## Task prompt
Return each entry exactly, omitting nothing.

## Supplied data
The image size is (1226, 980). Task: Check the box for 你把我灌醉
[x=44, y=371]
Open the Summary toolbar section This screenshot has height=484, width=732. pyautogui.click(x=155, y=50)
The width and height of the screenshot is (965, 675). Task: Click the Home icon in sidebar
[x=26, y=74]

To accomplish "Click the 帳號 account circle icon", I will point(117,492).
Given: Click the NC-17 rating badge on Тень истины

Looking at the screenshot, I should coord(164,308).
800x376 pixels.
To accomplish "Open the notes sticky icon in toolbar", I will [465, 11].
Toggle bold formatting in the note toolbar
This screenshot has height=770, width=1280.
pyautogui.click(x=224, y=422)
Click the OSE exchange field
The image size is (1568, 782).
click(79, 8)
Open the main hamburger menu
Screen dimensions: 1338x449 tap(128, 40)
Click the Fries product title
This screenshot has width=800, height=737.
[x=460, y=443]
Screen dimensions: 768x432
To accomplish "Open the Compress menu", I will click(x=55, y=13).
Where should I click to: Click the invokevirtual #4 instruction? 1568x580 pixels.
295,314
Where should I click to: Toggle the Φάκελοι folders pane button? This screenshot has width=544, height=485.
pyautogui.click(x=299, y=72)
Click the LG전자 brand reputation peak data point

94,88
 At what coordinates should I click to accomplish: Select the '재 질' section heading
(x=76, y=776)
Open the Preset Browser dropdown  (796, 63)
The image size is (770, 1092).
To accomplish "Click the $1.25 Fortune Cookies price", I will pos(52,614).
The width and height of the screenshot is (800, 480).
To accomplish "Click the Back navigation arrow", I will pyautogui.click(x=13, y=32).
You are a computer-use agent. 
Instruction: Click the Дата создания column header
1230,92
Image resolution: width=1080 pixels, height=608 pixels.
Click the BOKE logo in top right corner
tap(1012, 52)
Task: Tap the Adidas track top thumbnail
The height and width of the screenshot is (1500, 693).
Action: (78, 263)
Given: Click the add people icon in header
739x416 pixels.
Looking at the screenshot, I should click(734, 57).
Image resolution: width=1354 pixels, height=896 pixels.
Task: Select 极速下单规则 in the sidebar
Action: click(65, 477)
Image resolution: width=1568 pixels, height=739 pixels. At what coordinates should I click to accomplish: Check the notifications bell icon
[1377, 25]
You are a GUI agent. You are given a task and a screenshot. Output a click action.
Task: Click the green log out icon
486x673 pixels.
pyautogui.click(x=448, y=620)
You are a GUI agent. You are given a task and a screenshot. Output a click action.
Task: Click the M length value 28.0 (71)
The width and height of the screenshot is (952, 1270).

## Output below
The image size is (1226, 980). Task: Check the box for 你把我灌醉
[x=44, y=371]
Open the Summary toolbar section This screenshot has height=484, width=732. pyautogui.click(x=155, y=50)
The width and height of the screenshot is (965, 675). Task: Click the Home icon in sidebar
[x=26, y=74]

To accomplish "Click the 帳號 account circle icon", I will point(117,492).
Given: Click the NC-17 rating badge on Тень истины

Looking at the screenshot, I should coord(164,308).
800x376 pixels.
To accomplish "Open the notes sticky icon in toolbar", I will [465, 11].
Toggle bold formatting in the note toolbar
This screenshot has height=770, width=1280.
pyautogui.click(x=224, y=422)
Click the OSE exchange field
The image size is (1568, 782).
click(79, 8)
Open the main hamburger menu
Screen dimensions: 1338x449 tap(128, 40)
Click the Fries product title
This screenshot has width=800, height=737.
[x=460, y=443]
Screen dimensions: 768x432
To accomplish "Open the Compress menu", I will click(x=55, y=13).
Where should I click to: Click the invokevirtual #4 instruction? 1568x580 pixels.
295,314
Where should I click to: Toggle the Φάκελοι folders pane button? This screenshot has width=544, height=485.
pyautogui.click(x=299, y=72)
Click the LG전자 brand reputation peak data point

94,88
 At what coordinates should I click to accomplish: Select the '재 질' section heading
(x=76, y=776)
Open the Preset Browser dropdown  (796, 63)
The image size is (770, 1092).
To accomplish "Click the $1.25 Fortune Cookies price", I will pos(52,614).
The width and height of the screenshot is (800, 480).
To accomplish "Click the Back navigation arrow", I will pyautogui.click(x=13, y=32).
You are a computer-use agent. 
Instruction: Click the Дата создания column header
1230,92
Image resolution: width=1080 pixels, height=608 pixels.
Click the BOKE logo in top right corner
tap(1012, 52)
Task: Tap the Adidas track top thumbnail
The height and width of the screenshot is (1500, 693).
Action: (78, 263)
Given: Click the add people icon in header
739x416 pixels.
Looking at the screenshot, I should click(734, 57).
Image resolution: width=1354 pixels, height=896 pixels.
Task: Select 极速下单规则 in the sidebar
Action: click(65, 477)
Image resolution: width=1568 pixels, height=739 pixels. At what coordinates should I click to accomplish: Check the notifications bell icon
[1377, 25]
You are a GUI agent. You are given a task and a screenshot. Output a click action.
Task: Click the green log out icon
486x673 pixels.
pyautogui.click(x=448, y=620)
You are a GUI agent. You are given a task and a screenshot. Output a click action.
Task: Click the M length value 28.0 (71)
The width and height of the screenshot is (952, 1270).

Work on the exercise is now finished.